As the dust begins to clear around a less-than-two hour meeting between Chinese leader Xi Jinping and President Donald Trump at an airbase in South Korea on Thursday, it’s clear that China’s leaders have stacked up another win for their hardball strategy with the United States.

The meeting did not secure a broad trade deal, but rather a return to an uneasy truce built on a handful of agreements meant to keep the relationship steady as the two sides move toward one.

Xi walked away with a 10% reduction in 30% tariffs newly imposed by Trump on Chinese goods this year – in exchange for ramping up efforts to control its role in the US fentanyl crisis. He also secured US agreement to put on hold a new rule that would have vastly expanded the number of Chinese companies blacklisted from buying sensitive American tech.

Trump averted Beijing imposing an expanded set of restrictions that could have hamstrung global industries reliant on China’s rare earths minerals.
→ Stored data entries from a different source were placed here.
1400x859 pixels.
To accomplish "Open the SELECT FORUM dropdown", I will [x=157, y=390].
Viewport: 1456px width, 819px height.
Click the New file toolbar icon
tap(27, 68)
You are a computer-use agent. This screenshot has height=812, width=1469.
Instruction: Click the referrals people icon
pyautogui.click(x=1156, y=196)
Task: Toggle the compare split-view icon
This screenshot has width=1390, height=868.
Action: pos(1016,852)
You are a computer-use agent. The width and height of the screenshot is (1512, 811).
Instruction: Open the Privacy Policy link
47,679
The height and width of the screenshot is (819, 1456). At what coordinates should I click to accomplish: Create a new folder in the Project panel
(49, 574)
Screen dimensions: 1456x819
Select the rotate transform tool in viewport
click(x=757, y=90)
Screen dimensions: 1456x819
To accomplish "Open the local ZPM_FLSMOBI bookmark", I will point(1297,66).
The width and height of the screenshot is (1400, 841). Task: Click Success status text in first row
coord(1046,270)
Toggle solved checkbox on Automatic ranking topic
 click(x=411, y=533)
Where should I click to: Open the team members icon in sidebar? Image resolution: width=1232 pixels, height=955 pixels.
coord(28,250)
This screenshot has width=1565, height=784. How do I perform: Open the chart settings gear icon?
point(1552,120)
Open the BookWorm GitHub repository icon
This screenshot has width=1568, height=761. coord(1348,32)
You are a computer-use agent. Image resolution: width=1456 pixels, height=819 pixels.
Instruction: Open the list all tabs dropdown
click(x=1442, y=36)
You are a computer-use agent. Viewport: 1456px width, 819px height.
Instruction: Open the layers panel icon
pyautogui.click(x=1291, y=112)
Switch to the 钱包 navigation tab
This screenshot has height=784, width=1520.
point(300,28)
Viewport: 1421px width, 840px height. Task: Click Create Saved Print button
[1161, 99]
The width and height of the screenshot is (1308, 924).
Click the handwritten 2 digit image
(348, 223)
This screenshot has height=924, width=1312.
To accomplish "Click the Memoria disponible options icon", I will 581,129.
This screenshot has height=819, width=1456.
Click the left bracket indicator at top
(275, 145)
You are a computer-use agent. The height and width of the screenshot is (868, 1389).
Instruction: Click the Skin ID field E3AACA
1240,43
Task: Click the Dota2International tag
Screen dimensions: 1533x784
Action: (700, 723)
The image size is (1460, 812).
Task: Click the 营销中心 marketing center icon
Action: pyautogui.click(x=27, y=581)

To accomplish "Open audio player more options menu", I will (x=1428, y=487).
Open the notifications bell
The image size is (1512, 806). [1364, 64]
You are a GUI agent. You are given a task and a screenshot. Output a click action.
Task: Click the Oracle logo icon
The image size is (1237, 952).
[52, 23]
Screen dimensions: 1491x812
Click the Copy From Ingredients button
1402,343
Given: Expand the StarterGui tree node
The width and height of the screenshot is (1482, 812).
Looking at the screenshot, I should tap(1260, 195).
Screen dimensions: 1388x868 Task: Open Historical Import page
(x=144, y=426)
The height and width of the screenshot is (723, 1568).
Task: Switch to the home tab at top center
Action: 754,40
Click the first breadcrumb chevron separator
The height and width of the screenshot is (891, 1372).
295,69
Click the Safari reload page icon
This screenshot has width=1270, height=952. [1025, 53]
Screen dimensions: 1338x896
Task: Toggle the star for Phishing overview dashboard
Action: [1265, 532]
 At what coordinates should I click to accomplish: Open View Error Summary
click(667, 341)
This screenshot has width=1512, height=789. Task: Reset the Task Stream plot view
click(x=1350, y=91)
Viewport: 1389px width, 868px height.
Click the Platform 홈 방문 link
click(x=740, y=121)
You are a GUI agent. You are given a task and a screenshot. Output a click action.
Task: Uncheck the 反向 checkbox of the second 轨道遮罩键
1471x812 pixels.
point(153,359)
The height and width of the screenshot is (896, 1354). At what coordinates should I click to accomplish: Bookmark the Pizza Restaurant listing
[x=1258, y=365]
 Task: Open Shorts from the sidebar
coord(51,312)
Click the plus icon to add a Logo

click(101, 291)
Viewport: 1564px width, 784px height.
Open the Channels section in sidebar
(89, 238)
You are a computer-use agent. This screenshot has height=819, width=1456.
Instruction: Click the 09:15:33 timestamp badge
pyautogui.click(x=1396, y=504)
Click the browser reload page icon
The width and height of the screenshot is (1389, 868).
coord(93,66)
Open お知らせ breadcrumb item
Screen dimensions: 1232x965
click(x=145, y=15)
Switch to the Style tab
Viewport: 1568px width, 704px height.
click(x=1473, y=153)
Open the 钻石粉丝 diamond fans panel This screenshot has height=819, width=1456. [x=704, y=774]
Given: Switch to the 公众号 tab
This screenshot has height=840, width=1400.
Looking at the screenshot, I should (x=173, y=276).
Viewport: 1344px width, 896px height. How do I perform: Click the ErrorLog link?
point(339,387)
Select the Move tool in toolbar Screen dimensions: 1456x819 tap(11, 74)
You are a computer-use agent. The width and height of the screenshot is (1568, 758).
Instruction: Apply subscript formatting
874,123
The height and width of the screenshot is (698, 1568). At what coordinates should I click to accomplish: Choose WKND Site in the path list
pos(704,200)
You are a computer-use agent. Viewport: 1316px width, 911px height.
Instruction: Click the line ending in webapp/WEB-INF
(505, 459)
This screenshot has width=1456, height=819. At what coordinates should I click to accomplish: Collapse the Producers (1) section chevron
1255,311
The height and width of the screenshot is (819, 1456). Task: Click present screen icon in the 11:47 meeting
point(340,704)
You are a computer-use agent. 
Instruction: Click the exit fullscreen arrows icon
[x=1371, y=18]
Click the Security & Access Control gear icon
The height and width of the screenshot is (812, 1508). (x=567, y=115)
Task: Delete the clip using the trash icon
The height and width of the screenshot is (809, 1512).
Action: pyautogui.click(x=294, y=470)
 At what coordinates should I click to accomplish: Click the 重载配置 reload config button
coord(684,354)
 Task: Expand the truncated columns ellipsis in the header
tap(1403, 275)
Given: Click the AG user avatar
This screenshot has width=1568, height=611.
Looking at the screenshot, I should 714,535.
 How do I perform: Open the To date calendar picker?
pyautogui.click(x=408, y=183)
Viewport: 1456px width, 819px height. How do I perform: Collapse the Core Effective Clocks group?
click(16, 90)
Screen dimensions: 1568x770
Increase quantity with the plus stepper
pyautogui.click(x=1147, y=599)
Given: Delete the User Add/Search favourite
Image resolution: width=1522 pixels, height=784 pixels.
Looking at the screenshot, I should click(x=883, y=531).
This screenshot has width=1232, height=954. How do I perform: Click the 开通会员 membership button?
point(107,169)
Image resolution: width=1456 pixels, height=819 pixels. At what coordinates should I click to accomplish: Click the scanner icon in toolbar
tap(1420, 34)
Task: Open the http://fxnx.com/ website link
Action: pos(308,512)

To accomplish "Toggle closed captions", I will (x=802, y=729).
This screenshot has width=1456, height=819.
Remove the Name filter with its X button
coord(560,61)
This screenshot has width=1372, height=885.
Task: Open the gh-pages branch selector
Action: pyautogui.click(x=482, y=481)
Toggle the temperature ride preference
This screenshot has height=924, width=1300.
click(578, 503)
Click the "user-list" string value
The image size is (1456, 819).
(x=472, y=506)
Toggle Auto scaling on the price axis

China will also ramp up purchases of US soybeans and other agricultural products, US officials said. Both sides also paused port fees targeting each other’s shipping sectors and will extend a truce on more elevated tariffs.

On paper, it looks like a reasonable exchange – and one that delivers, at least for now, what both leaders (and the wider global economy) wanted: stability after a tumultuous year of sparring between the world’s economic heavyweights.